2.2 豬紅細胞黏附致敏GFP-Escherichia coli 樣品鑒定

致敏GFP-Escherichia coli 與豬紅細胞共孵育后，在正置熒光顯微鏡下觀察。豬紅細胞形態正常，表面結合有綠色熒光桿狀菌體（圖3，白色箭頭所示），表明豬紅細胞成功黏附GFP-Escherichia coli，用流式細胞儀檢測出豬紅細胞黏附致敏GFP-Escherichia coli 的陽性細胞率為20.6%（圖4）。表明豬紅細胞免疫黏附致敏GFP-Escherichia coli 的樣品制備成功，可用于后續試驗。

2.3 豬紅細胞向PAMs 轉移GFP-Escherichia coli 的觀察

連接平行板流動小室、蠕動泵、導管等裝置構建體外細胞互作體系。

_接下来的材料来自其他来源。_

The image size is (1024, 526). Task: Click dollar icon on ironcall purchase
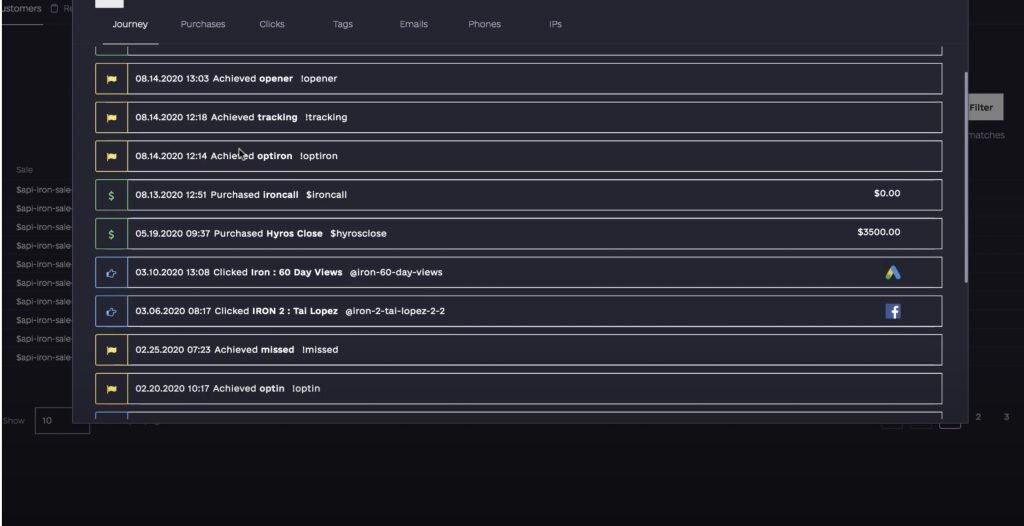click(x=111, y=195)
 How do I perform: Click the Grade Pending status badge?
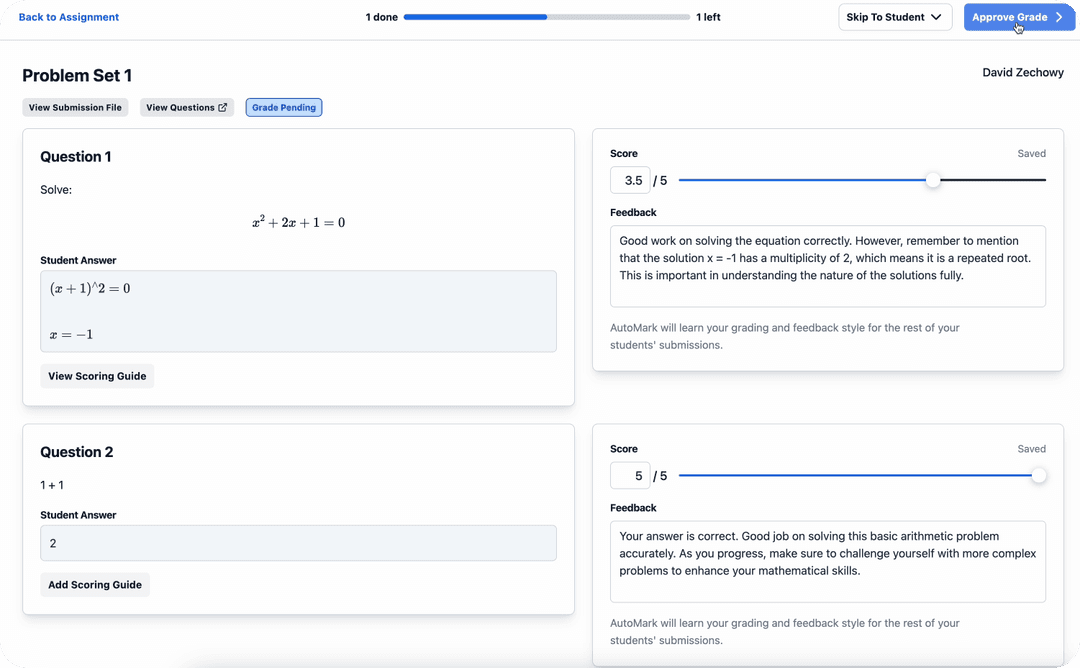pos(283,107)
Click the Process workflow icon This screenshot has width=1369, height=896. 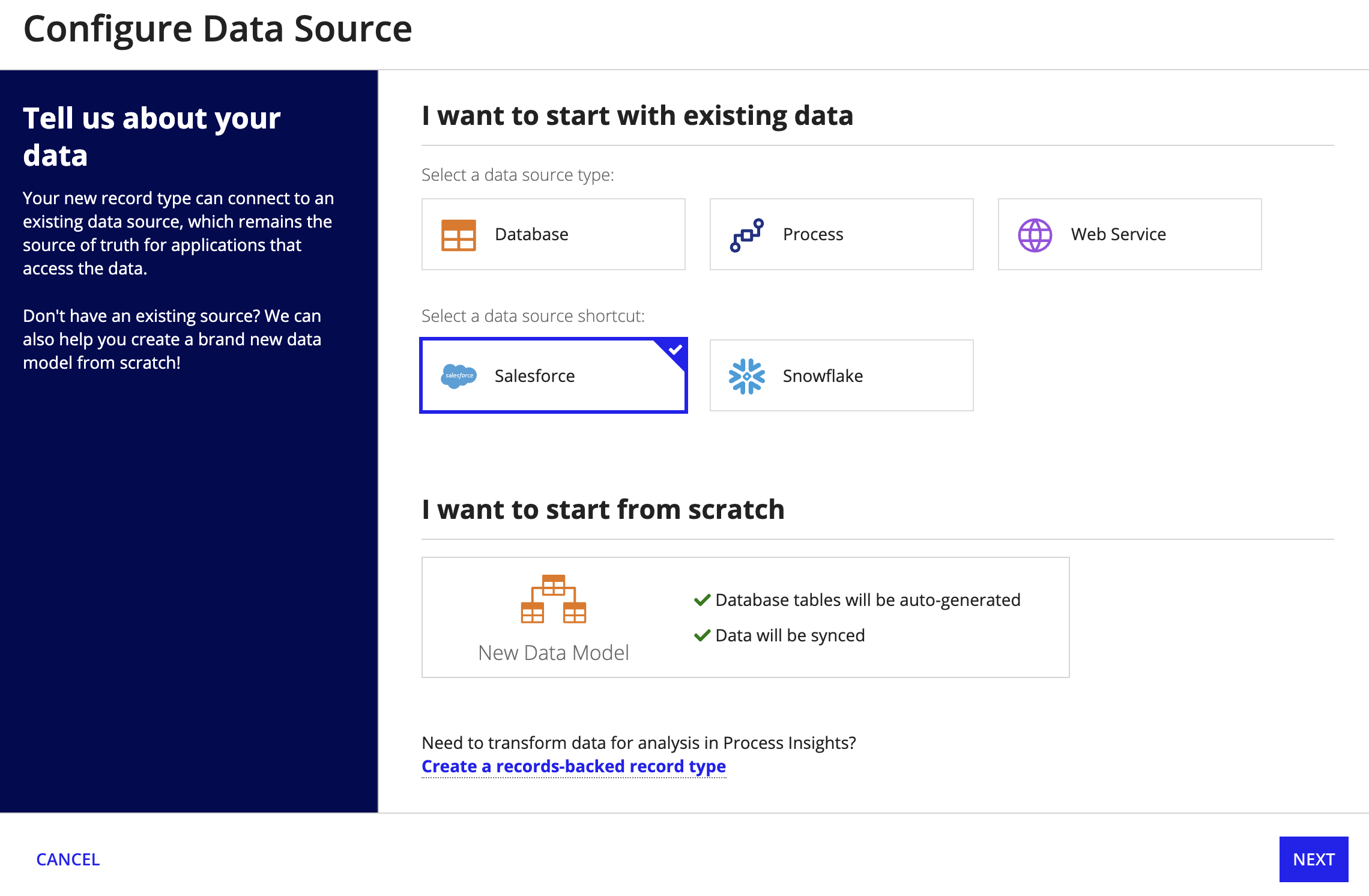tap(747, 235)
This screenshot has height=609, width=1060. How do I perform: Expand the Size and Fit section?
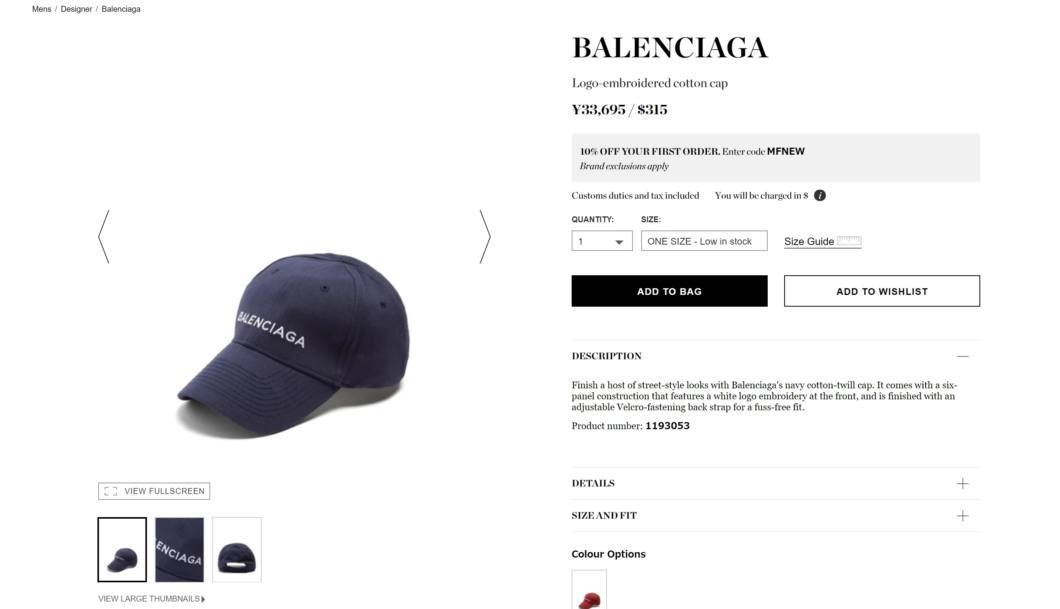coord(775,516)
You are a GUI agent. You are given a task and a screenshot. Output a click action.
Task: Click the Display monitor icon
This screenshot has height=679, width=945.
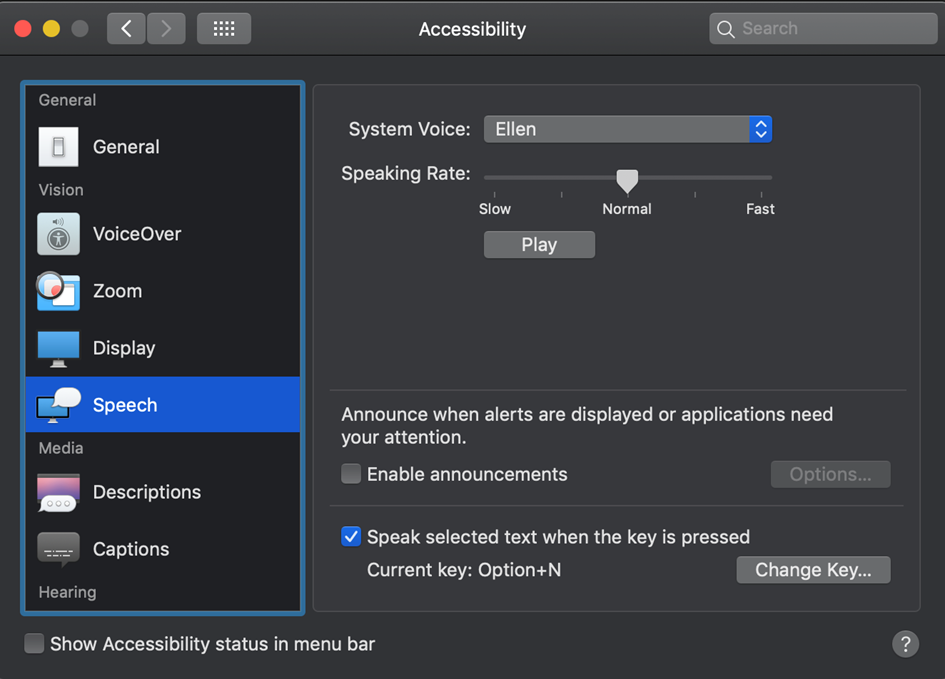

啟動蠕動泵，將黏附有GFPEscherichia coli 的豬紅細胞注入平行板流動小室與PAMs 相接觸，循環流動，在倒置顯微鏡下選定視野進行觀察（圖5）。結果顯示，在黏附GFP-Escherichia coli 的豬紅細胞與PAMs 相接觸的短時間內PAMs表面即可出現GFP-Escherichia coli 熒光點，隨著時間推移，PAMs 表面的熒光點增多；當觀察至2 min 19 s 時，視野中出現黏附有致敏GFP-Escherichia coli 的豬紅細胞（白色圓形，圖5-a～c），隨液流方向行進至10 點鐘方向的PAM處（白色箭頭），2 min 20 s 時紅細胞不再流動，與PAM相接觸，綠色熒光點位于紅細胞與PAM交界處（圖5-d）；1 min 06 s 后（3 min 26 s），紅細胞與PAM的連接逐漸斷開，只留下PAM 與GFP-Escherichia colii（圖5-e～h），隨后PAM形態發生變化，細胞粒徑增大，該PAM表面目標GFP-Escherichia coli 綠色熒光點減弱，40 min 21 s熒光消失（圖5-i）。從以上結果可以看出，豬紅細胞免疫黏附致敏GFP-Escherichia coli 后，能夠與PAMs 發生相互作用。在此過程中，豬紅細胞表面的GFP-Escherichia coli 能夠被PAMs 捕獲，且紅細胞形態未發生明顯變化。

3 結論與討論

研究表明，紅細胞具有免疫黏附功能，其表面的CR1 能夠粘附補體致敏的病原體并將其運送至吞噬細胞吞噬清除。LI 等[11]證明了CR1 介導的免疫黏附對血液中肺炎鏈球菌的清除有實際的影響。BREKKE 等[12]研究發現，紅細胞能快速與人全血孵育后的野生型腦膜炎奈瑟菌和大腸桿菌結合，誘導白細胞吞噬。SALAM等[13]將人血清、丙型肝炎病毒、紅細胞混合后靜態孵育，RNA 定量檢測發現人紅細胞能夠與丙型肝炎病毒結合，而CR1 抗體的介入會阻斷這種結合。此外，紅細胞的免疫黏附還能介導巨噬細胞對內源性免疫復合物的清除。β 淀粉樣蛋白（Amyloid β peptide，Aβ）在腦部沉積是阿爾茲海默癥診斷指標中最重要的一項[14]，Aβ 蛋白可透過血腦屏障從腦部轉移至外周循環，未能從血液中清除的Aβ 蛋白可能持續地在腦部沉積[15]，BRUBAKER等[16]對血液中清除Aβ 蛋白的機制進行了研究，證明人紅細胞能夠免疫黏附Aβ 蛋白，通過對體內試驗中雄性食蟹獼猴肝臟的電子顯微鏡觀察得出，紅細胞可將黏附的Aβ 蛋白運送至枯否氏細胞并被清除；Aβ 抗體的存在可顯著提高血液循環中紅細胞對Aβ 蛋白的清除率[17-18]。然而，此類研究多借助于流式細胞術和ELISA 進行，而紅細胞免疫黏附IC并被吞噬細胞清除過程缺乏直接可視化的證據。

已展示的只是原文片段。